By Michael Walsh / NEW YORK DAILY NEWS
Saturday, February 2, 2013, 5:57 PM
The balloon reached 93,625 feet above the Earth at its peak. When it fell back to the ground, it landed nearly 47 miles away from its launch point.
That's one small step for Hello Kitty, one giant leap for Hello Kitty fans.A seventh-grade girl sent a Hello Kitty doll into near space for a science project, upstaging baking soda volcanoes worldwide.
When Lauren Rojas, a precocious 13-year-old from Antioch, Calif., decided to propel a weather balloon carrying a rocket through the stratosphere, she knew of one thing that would make the project even more exciting: Hello Kitty.
"I liked her ever since I was 6 years old," Lauren told the Daily News. "My love for Hello Kitty has never gone away and I thought it would be really fun to add a toy inside the rocket."
So Lauren strapped in her Hello Kitty doll that her got her on a business trip in Tokyo. She collected the flight gear from High Altitude Science and attached GoPro Hero2 video cameras to record the journey.
Lauren Rojas of Cornerstone Christian School in Antioch, Calif., married her love of science with her Hello Kitty obsession by launching a doll of the cartoon character into space to test the effects of altitude on air pressure and temperature for a school project.
"It took a couple of weeks to put it all together," she explained.
She wanted to test the effects of altitude on air pressure and temperature for a class assignment at the Cornerstone Christian School.
Lauren, who was 12 at the time, launched the rocket from an altitude of 623 feet in 43-degree weather and it soared through strong winds, the coldest region of the Earth's atmosphere and finally reached its apex: 93,625 feet above the planet.
At its highest point, the balloon expanded 53 times larger than its original size at takeoff and burst open, causing Hello Kitty's rocket to plummet back to Earth. But she did not reach the ground.
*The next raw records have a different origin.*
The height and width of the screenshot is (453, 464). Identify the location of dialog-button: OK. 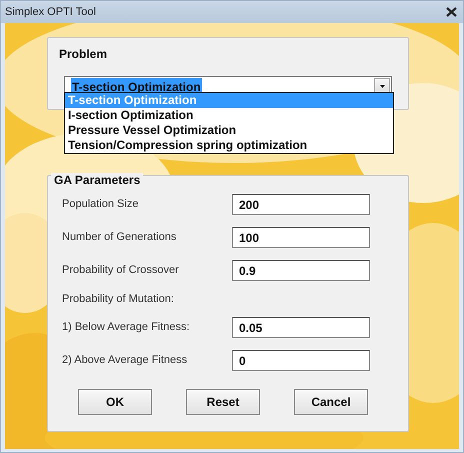
(115, 402).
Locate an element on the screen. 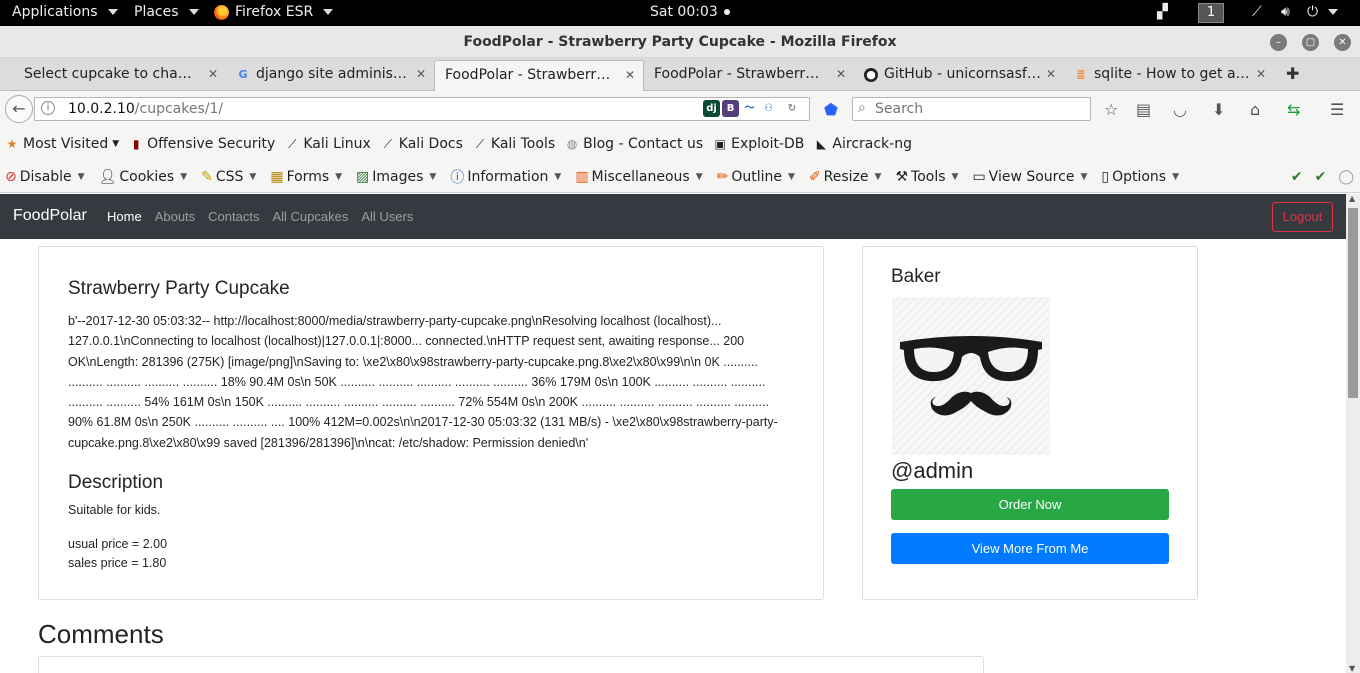  tab-stackoverflow: ≣ sqlite - How to get a l... ✕ is located at coordinates (1169, 76).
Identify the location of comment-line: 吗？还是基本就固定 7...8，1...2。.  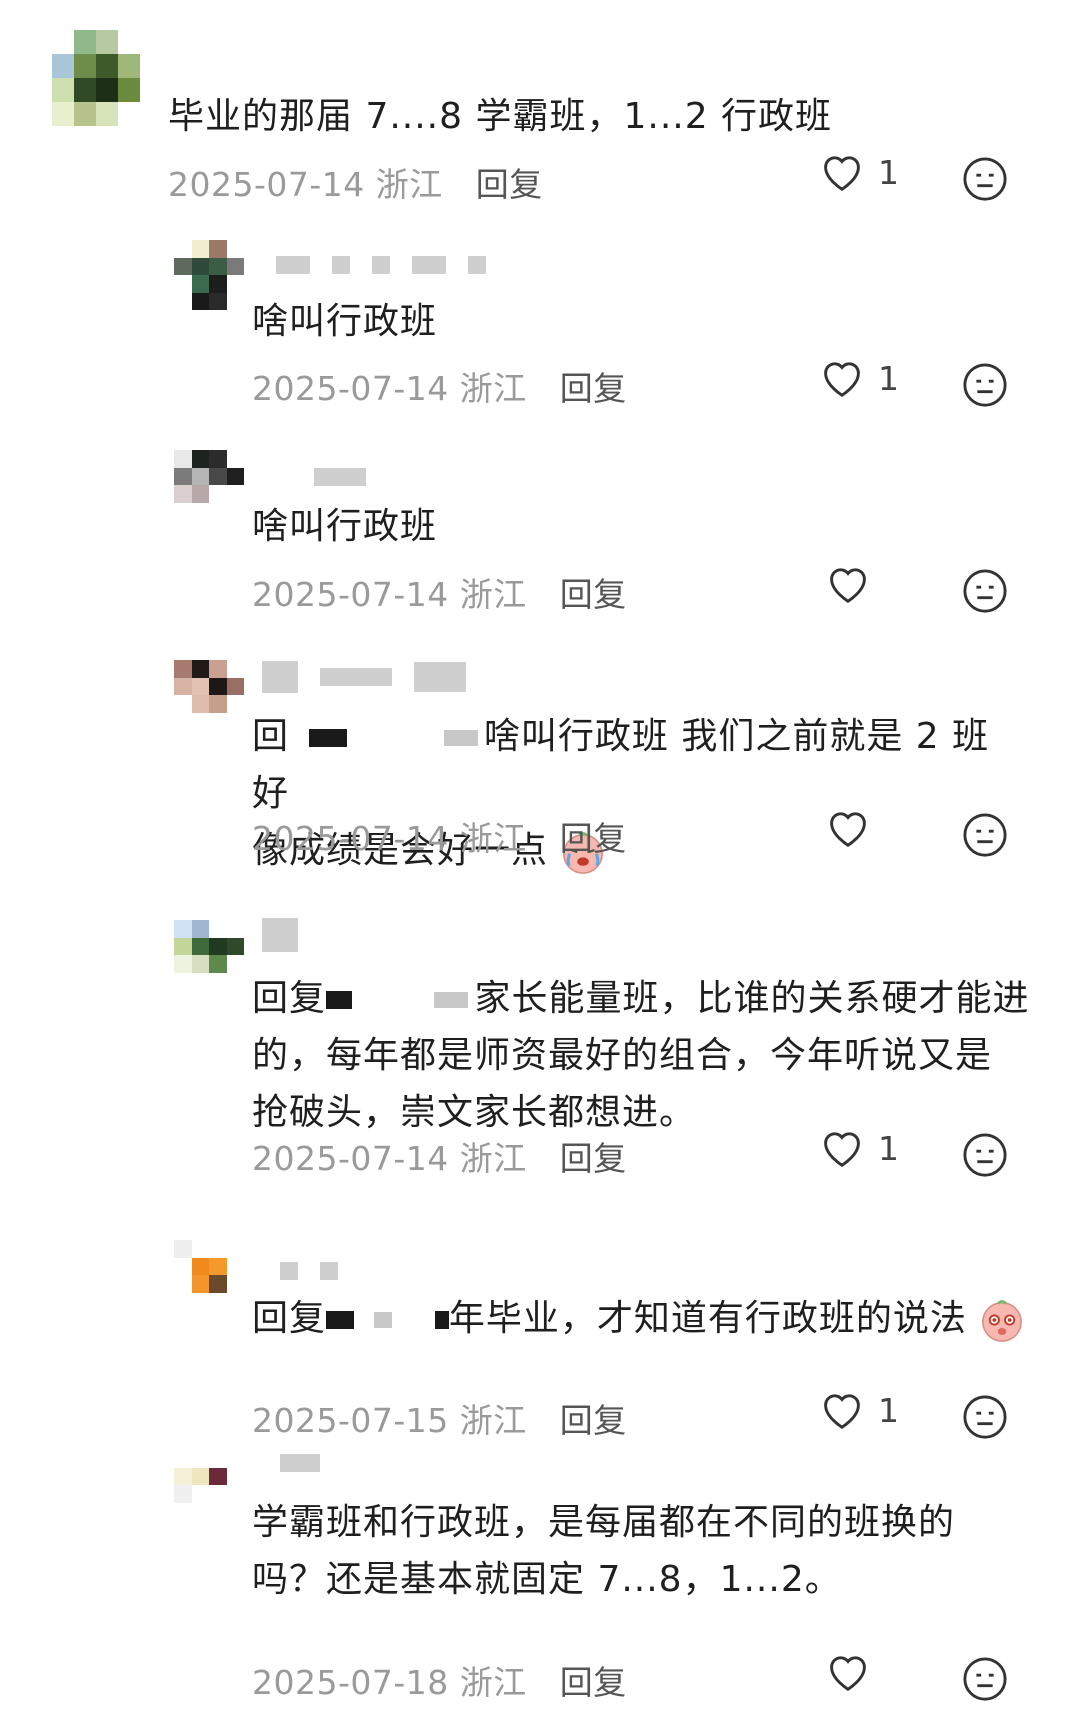
(547, 1580).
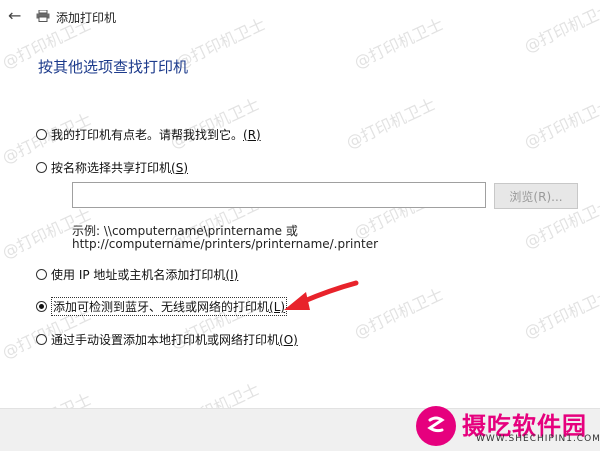 The image size is (600, 451). I want to click on page-title: 按其他选项查找打印机, so click(114, 67).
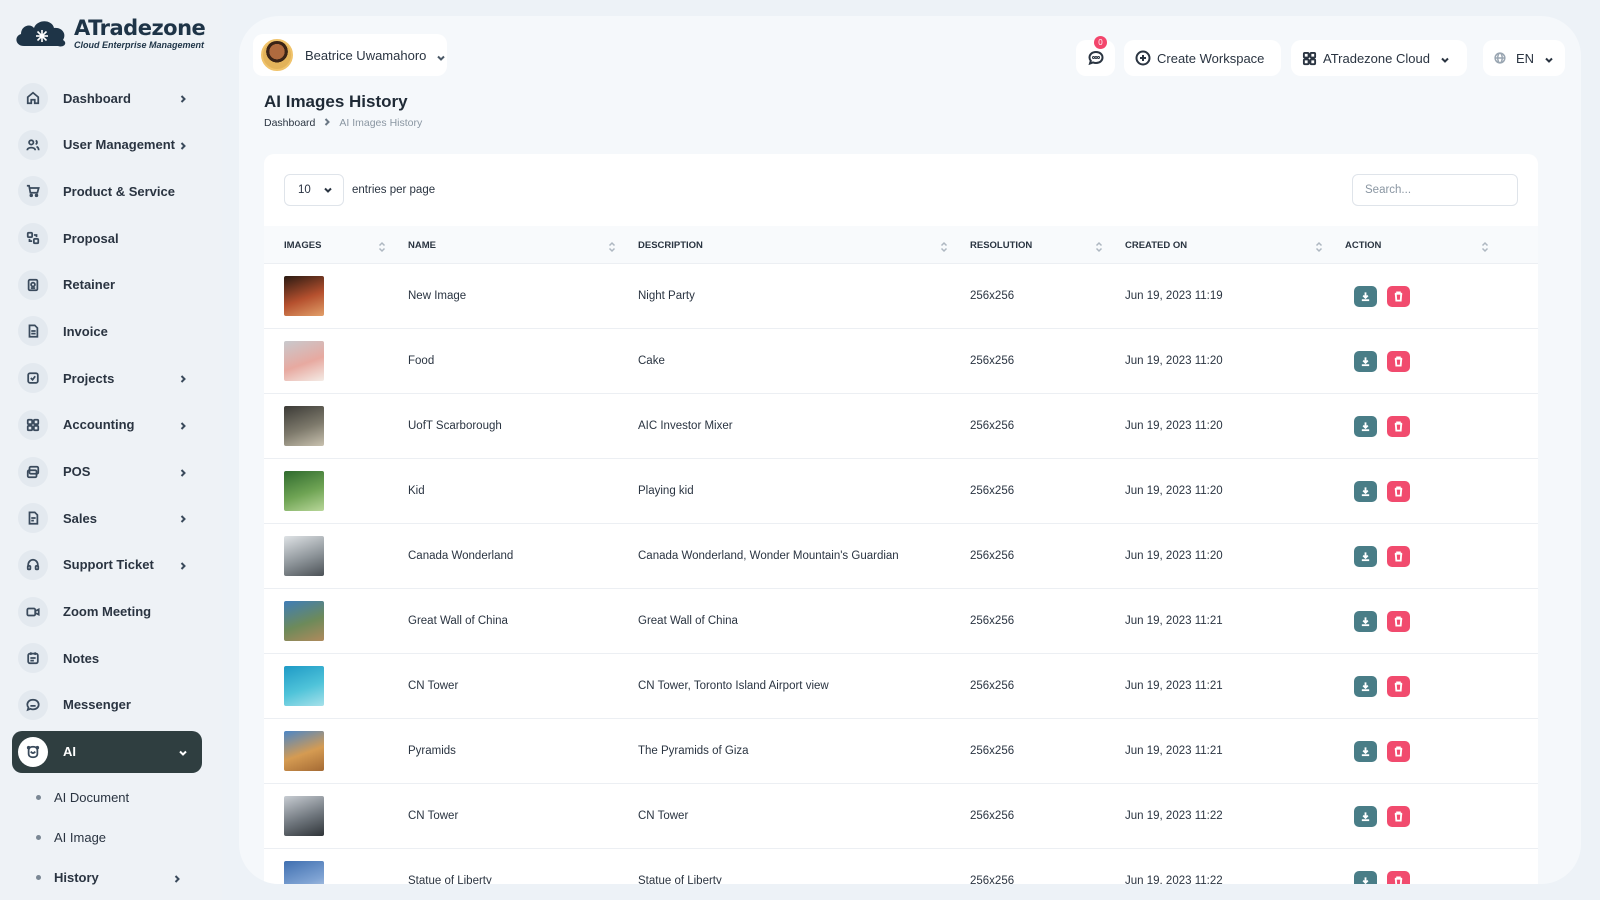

The rocket got caught 50 feet above the ground in a tree, 47.5 miles from the launch sight.
A video camera attached to the identified flying object captured the journey.
Lauren already showed the video to her teacher, who will play it for all of her classes on Monday.
"I think they'll think it's really cool," Lauren said.
Lauren also uploaded the video to YouTube where it has already attracted more than 27,000 views.
She has been surprised and delighted by how many people from all over the world have responded to her video.